Robert De Niro : l’âme de la mafia


L’importance de Martin Scorsese

Robert De Niro est un acteur majeur du cinéma américain, indissociable du metteur en scène, Martin Scorcese. Robert De Niro, c’est plusieurs décennies d’immersion totale dans l’univers de la mafia et de la pègre. Des dialogues ponctués de silence, signes de règlements de compte propres au milieu. Les personnages qu’incarne De Niro sous-tendent explosivité et douceur à la fois. Silencieux au bout du canon.

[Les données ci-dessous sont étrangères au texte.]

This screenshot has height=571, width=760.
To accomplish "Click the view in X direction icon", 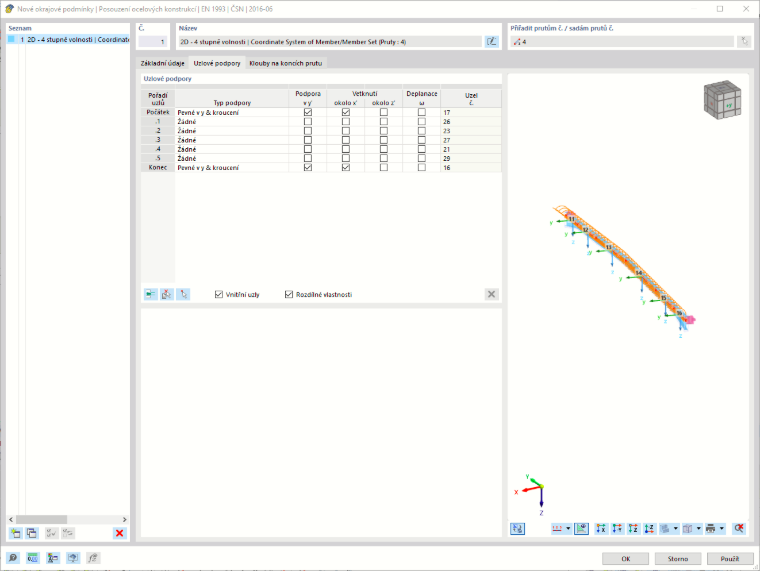I will tap(601, 528).
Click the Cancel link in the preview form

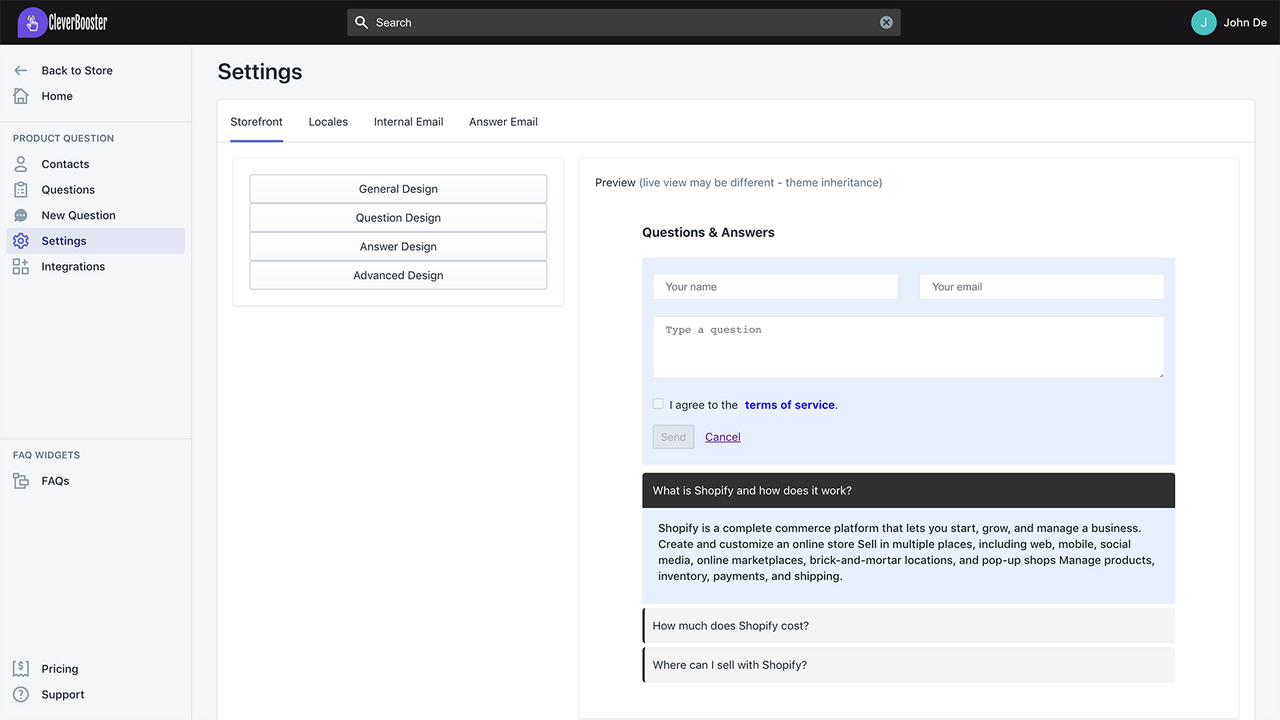tap(722, 436)
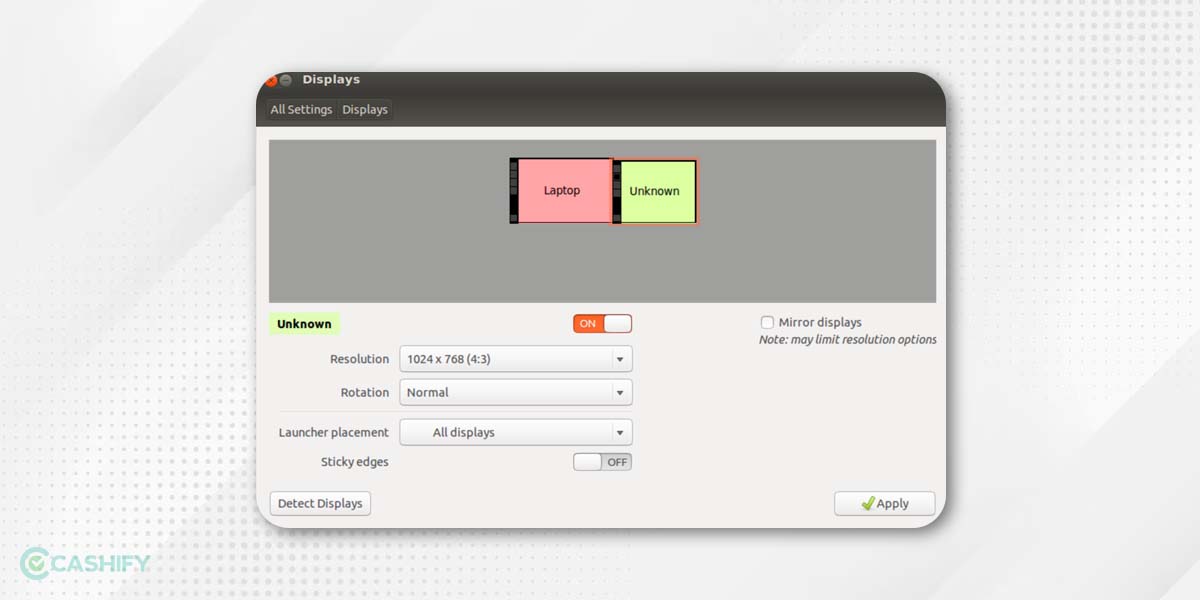
Task: Expand the Launcher placement dropdown
Action: point(515,432)
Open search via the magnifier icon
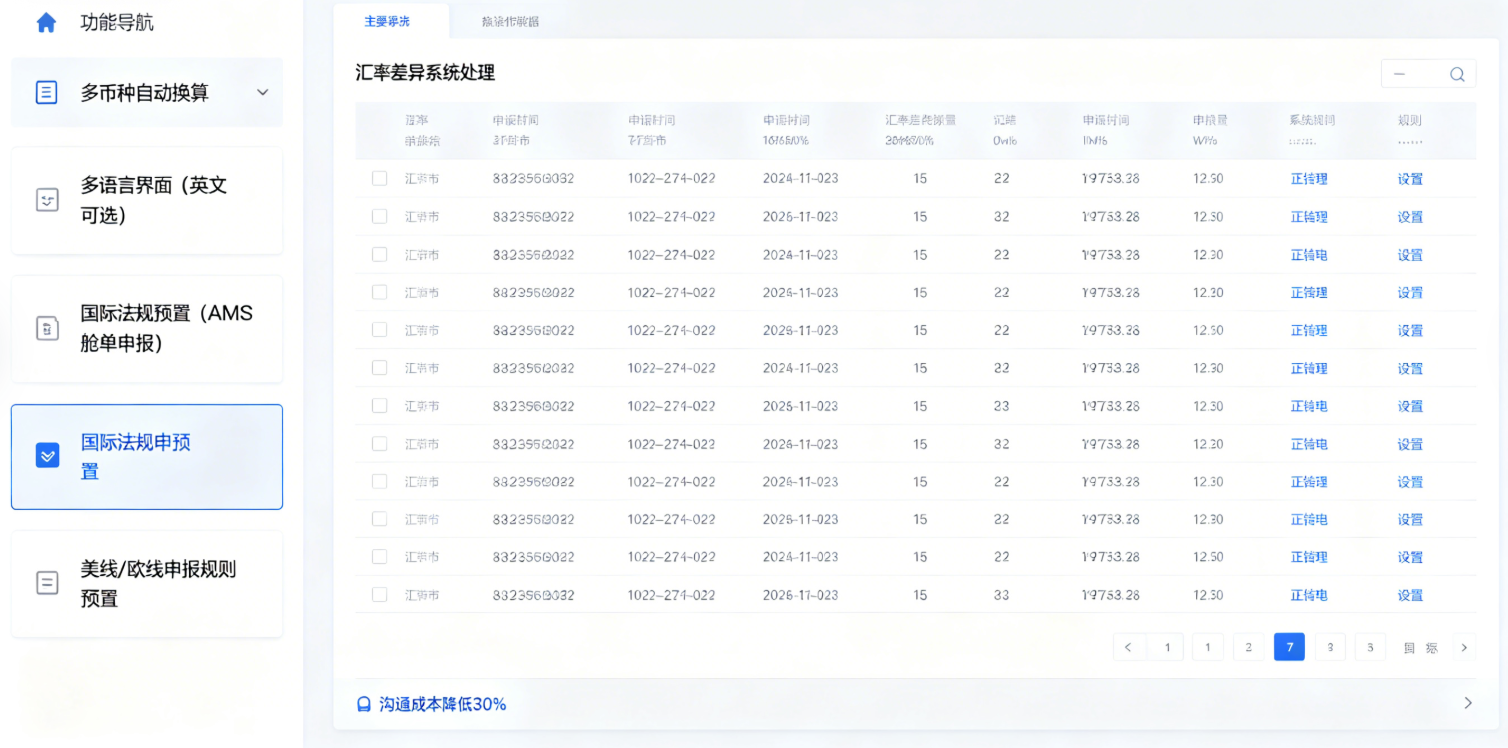This screenshot has height=748, width=1508. (1457, 73)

A ses débuts, De Niro a suivi les formations de Stella Adler et Lee Strasberg. Les « grandes écoles » pour l’apprentissage du métier de comédien, en Amérique.

Débuts de Robert de Niro

Sa carrière débute en 1965 avec Marcel carné : Trois Chambres à Manhattan. Il y joue un tout petit rôle, en réalité plus proche de la figuration.
Il démarre ensuite réellement sa carrière avec Brian De Palma, jeune réalisateur débutant à l’époque. Il participe à deux films à tous petits budgets : The Wedding Party (1969) et Hi, Mom ! (Salut maman. 1970.)

C’est le commencement du carrière prolifique avec les films qui suivent :Mafia dans le cinéma

  • Bloody Mama de Roger Corman en 1970.
  • Born to Win (Né pour vaincre -1971) d’Ivan Passer suivi de l’adaptation de de Jimmy Breslin : The Gang That Couldn’t Shoot Straight (1971).

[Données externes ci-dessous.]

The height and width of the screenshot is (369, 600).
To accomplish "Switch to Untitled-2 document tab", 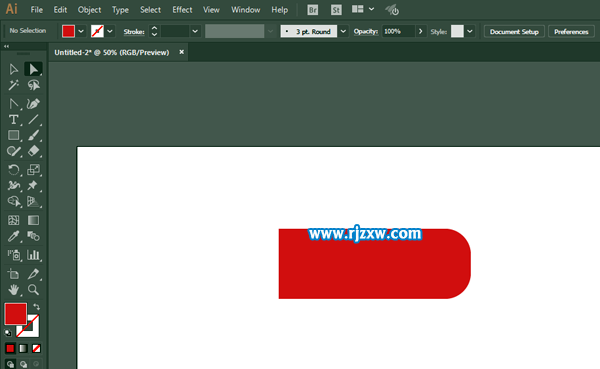I will pos(111,52).
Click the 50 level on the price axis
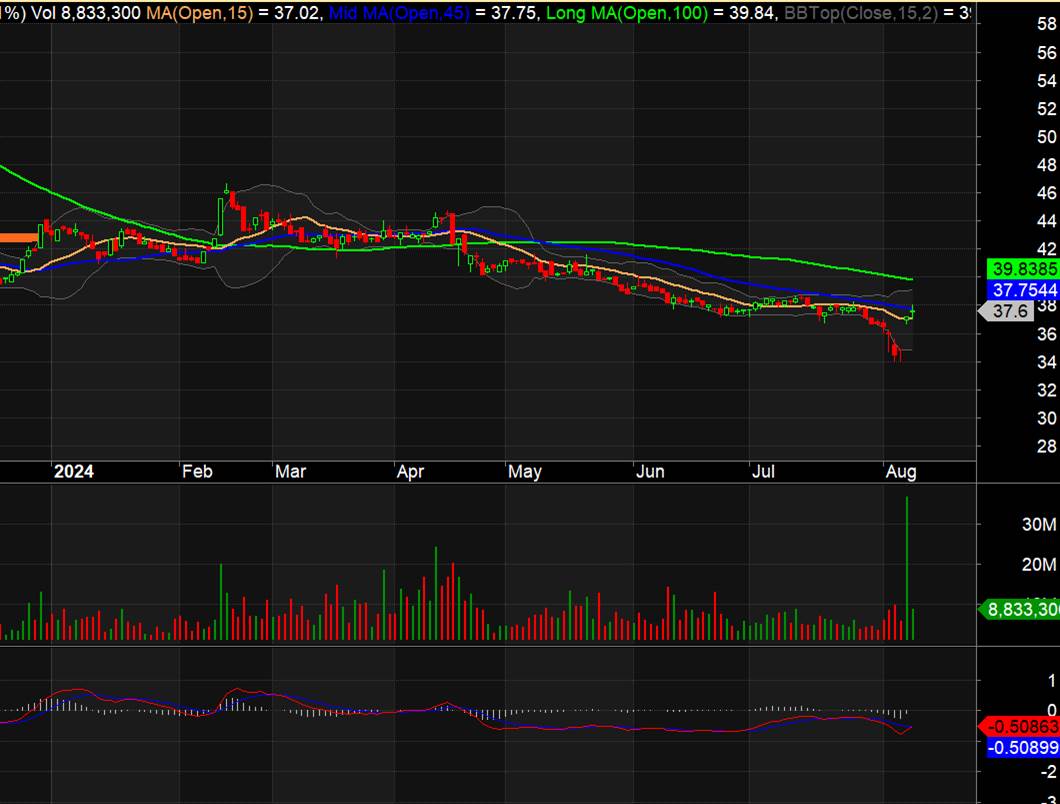This screenshot has height=804, width=1060. (x=1047, y=136)
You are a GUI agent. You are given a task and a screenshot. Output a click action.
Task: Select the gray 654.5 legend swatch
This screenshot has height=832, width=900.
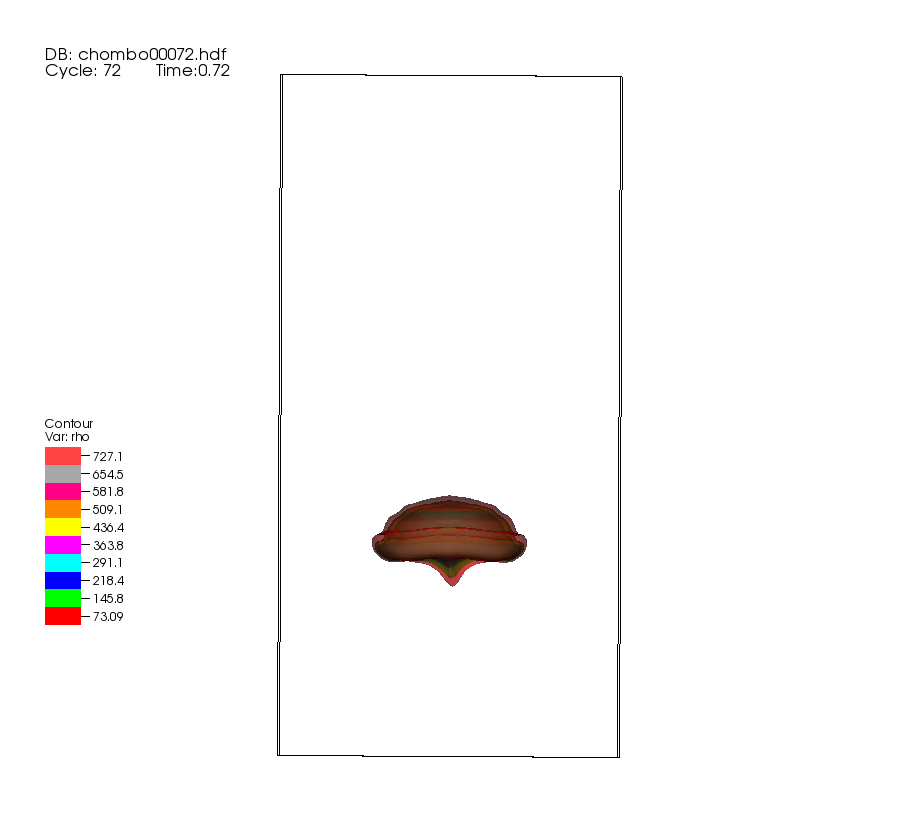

Si ces films n’ont pas vraiment rencontré le succès, ils ont permis à Robert de Niro d’afficher son talent aux yeux de tous.

Son premier rôle majeur, il l’obtient en 1973 dans : Le Dernier Match (Bang the Drum Slowly) qui raconte l’histoire d’un receveur de baseball, atteint d’une maladie incurable.
C’est à cette occasion qu’il se fait remarquer par Martin Scorcese qui lui donne un rôle dans Mean Street en 1973.

Il joue ensuite le rôle de Vito Corleone, dans le Parrain 2 en 1974. Il remporte à cette occasion l’Oscar du meilleur acteur pour un second rôle.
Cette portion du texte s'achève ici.